Soft Shell Crab Po’ BoyAhh, summer. It the season when I remember why I will never be able to keep Kosher (or even be a vegetarian). There’s spare ribs to smoke, bacon cheeseburgers to grill, fish to catch, and Lipitor prescriptions to fill. As I gear up for my annual trip to the Outer Banks (OBX - respresent!), I stumbled on this New York Times recipe for soft-shell crab Poor Boy sandwiches Po’ Boys. Being in the New York Times, though, they call them “Poor Boy Sandwiches.” Facking Chardonnay-swilling Hampton-loving prats.

“THERE may be no bad way to prepare soft-shell crabs. They contain so much moisture they’re just about impossible to overcook, and they cook so quickly they’re hard to undercook. … Having said that, the near-universally favorite way to serve soft-shells is fried. Most people agree that the coating should contain some cornmeal, and that a quick dip in milk or eggs to thicken the coating and help it adhere is useful.

“When you put those fried crabs on bread, you have a riff on the New Orleans poor-boy. The specifics of this creation can be endlessly debated, but the fixings* usually include lettuce, tomato and mayonnaise. Oddly enough, the true poor-boy is made on less-than-fabulous bread, labeled “French” or “Italian” in supermarkets. The sandwich is vastly improved by removing some of the mushy white crumb, and toasting what is left.

“(After a few tries using better bread, I began to understand the logic: the best baguettes are too tough to use for stout fillings like the crabs.)

O RLY? The New York Times understands a po’ boy.
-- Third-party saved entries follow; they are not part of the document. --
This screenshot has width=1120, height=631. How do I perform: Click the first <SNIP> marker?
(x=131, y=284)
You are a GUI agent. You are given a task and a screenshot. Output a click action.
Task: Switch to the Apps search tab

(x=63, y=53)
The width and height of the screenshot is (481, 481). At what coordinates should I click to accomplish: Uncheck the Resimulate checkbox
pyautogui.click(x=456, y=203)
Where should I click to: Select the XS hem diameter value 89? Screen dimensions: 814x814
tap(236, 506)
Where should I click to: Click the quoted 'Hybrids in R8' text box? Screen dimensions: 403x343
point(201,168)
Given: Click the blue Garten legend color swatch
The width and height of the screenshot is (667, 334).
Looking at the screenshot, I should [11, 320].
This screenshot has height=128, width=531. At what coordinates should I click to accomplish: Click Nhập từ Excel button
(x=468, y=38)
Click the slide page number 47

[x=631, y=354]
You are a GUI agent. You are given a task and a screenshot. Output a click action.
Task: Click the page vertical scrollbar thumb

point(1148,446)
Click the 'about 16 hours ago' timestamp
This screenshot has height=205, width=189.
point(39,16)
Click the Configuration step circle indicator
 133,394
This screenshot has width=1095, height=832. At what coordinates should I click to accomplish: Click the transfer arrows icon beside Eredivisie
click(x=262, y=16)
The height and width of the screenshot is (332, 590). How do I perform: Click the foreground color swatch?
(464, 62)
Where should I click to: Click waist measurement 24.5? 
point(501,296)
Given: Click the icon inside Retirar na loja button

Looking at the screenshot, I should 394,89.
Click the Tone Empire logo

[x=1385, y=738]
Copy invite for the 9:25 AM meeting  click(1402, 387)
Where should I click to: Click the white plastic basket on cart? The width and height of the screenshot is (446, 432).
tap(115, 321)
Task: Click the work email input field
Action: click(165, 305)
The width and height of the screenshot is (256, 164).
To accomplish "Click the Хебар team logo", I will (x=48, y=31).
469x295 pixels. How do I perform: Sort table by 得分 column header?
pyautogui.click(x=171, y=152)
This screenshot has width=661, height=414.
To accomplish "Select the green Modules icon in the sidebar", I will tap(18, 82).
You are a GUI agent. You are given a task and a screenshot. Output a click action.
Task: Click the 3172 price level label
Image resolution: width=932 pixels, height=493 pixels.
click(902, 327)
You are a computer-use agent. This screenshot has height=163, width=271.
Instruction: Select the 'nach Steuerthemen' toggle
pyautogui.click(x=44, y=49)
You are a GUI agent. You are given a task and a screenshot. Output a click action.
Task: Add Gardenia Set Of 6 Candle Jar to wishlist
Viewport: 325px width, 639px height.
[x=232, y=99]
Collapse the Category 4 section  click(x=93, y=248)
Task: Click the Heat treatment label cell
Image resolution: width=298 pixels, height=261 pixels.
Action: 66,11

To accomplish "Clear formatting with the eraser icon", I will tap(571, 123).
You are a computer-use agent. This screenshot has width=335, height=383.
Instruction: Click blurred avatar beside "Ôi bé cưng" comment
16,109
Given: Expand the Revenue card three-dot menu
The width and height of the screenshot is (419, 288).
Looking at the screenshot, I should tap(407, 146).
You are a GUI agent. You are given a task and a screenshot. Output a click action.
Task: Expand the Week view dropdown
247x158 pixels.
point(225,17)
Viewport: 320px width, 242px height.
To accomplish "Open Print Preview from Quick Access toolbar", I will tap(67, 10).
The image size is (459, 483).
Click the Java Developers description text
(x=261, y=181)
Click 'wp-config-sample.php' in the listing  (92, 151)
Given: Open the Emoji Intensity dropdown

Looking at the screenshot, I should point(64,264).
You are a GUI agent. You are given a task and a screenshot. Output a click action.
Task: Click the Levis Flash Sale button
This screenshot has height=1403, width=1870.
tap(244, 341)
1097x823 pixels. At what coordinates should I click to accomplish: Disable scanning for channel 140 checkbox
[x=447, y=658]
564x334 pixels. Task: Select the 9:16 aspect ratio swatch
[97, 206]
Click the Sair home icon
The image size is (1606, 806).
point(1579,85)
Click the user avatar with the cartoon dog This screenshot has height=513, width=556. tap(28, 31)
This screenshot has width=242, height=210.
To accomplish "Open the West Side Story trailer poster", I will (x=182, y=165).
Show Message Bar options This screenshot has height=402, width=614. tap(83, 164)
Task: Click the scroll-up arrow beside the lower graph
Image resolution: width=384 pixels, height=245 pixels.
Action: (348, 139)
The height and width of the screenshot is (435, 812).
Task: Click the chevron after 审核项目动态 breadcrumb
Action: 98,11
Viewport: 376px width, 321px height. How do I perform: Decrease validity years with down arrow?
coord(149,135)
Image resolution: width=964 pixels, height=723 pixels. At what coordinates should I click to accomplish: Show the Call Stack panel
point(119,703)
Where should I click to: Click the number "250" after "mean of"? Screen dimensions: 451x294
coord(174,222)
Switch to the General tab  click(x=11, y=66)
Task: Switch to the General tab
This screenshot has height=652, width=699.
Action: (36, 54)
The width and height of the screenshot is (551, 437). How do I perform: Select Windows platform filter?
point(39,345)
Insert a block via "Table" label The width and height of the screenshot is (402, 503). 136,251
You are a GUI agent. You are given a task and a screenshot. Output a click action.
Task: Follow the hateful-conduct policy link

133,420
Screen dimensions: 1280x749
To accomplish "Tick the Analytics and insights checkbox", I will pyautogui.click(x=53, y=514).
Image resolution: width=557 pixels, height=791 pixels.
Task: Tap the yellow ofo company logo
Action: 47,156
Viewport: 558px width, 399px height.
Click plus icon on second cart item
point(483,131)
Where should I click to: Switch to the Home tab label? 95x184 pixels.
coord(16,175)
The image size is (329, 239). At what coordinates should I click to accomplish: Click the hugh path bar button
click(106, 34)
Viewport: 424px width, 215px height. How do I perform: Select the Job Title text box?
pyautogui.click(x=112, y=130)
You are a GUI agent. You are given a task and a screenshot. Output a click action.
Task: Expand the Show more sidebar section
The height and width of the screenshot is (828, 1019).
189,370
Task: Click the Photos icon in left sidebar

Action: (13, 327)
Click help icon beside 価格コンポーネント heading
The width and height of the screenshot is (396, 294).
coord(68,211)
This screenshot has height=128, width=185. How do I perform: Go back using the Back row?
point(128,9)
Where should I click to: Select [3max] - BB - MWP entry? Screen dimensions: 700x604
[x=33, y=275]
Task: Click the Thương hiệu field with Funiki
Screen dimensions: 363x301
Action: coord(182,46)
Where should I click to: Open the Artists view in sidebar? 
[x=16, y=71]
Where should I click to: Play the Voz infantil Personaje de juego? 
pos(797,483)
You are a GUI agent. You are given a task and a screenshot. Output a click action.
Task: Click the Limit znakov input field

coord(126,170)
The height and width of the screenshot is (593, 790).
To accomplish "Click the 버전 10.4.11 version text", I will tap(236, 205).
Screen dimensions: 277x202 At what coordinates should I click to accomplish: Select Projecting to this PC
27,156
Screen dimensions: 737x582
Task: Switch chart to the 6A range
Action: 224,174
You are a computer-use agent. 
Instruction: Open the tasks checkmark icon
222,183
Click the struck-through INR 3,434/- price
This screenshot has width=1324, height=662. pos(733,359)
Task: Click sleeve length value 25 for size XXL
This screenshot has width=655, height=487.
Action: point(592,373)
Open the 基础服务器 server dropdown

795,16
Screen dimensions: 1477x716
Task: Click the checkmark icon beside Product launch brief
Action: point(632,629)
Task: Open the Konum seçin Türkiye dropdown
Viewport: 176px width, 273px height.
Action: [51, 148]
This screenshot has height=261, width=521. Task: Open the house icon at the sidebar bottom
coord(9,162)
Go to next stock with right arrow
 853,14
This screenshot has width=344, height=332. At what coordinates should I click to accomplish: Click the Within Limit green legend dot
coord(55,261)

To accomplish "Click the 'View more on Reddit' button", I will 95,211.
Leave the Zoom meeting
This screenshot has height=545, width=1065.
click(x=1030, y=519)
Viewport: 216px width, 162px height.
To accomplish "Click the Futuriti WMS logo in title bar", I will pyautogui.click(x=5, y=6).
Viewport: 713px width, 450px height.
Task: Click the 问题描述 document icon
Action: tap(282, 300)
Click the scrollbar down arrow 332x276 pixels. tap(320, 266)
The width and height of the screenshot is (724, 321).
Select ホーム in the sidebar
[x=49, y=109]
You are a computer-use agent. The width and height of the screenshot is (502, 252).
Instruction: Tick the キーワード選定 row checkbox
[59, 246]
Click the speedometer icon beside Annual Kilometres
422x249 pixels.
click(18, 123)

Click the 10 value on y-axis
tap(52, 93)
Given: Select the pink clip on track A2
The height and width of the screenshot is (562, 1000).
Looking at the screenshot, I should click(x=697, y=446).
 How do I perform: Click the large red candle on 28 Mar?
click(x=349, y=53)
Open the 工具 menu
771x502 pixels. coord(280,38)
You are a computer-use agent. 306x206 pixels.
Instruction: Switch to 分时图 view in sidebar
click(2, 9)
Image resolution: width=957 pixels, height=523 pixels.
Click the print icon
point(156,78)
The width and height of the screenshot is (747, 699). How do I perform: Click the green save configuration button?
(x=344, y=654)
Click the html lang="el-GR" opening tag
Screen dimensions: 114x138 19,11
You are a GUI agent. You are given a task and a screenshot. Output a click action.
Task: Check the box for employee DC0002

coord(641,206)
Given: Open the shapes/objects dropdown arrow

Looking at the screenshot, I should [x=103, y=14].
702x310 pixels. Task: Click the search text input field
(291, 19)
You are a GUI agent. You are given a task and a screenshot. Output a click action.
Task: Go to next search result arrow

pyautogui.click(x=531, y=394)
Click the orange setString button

I beg to differ.

Here’s where I’m coming from: I eat sandwiches from skeevy joints. The best Cubano I’ve ever had was from a bat-and-tackle gas station shop called “Mervis Market” in Okeechobee, FL. I buy oysters by the peck at Awful Arthur’s, a raw bar in Nags Head, NC. I’ve eaten ribs from street vendors in DC who use an old oil drum for a smoker. I’ve knocked back beers while eating gator bits and conch fritters at a roadside dive in St. Augustine.  And I eat sliders from barmaids of ill-repute at dive bars in New York.  The New York Times writers eat cucumber sandwiches while windsurfing at Martha’s Vineyard.